Please list every line below that contains the word "three", matching case exactly.

========================================

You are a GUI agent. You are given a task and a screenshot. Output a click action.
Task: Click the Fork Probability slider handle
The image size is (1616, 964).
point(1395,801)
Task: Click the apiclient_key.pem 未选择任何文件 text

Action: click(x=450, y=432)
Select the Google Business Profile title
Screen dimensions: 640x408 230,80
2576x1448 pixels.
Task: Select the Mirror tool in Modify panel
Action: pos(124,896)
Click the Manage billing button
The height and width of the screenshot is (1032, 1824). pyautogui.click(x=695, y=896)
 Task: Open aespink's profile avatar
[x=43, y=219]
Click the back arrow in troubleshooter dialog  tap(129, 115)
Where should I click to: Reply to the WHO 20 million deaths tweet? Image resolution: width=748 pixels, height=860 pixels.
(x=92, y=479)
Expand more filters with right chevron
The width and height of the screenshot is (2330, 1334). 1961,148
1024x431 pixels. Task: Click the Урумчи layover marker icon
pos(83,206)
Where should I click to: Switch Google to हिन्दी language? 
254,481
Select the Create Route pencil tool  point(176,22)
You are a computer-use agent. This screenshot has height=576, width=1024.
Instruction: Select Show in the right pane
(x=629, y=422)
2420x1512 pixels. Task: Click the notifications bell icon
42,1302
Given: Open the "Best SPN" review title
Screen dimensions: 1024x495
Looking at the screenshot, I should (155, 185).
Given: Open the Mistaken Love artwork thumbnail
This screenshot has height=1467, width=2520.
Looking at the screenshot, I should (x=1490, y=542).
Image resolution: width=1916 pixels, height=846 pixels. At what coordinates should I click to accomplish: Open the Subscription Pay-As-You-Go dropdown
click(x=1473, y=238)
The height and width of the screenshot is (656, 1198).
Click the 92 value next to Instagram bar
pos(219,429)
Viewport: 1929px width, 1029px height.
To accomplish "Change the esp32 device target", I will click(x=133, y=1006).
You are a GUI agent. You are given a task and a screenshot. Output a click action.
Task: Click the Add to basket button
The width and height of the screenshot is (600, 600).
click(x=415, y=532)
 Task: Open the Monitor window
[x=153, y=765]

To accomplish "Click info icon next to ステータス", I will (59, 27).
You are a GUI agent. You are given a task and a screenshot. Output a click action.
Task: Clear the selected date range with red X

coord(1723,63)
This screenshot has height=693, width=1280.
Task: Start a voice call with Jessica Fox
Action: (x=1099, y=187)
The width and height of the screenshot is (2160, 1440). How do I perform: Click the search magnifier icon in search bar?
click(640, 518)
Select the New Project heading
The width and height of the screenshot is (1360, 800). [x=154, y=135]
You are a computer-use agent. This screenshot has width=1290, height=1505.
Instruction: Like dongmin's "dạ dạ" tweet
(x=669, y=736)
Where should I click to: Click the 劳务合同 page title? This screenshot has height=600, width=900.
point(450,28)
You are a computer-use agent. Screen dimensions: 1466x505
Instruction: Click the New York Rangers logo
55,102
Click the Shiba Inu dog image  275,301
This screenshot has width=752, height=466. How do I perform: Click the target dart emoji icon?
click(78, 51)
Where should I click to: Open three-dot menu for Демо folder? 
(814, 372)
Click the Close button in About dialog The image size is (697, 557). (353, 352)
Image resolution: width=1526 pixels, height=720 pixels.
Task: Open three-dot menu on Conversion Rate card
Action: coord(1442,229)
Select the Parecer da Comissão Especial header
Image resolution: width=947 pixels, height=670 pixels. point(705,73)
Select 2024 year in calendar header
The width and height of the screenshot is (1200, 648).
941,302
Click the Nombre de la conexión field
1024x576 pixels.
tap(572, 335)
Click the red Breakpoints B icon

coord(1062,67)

========================================

◆ **WRITTEN SOLUTION**
Where should I click to: Open three-dot menu for Демо folder? 
Task: Open three-dot menu on Conversion Rate card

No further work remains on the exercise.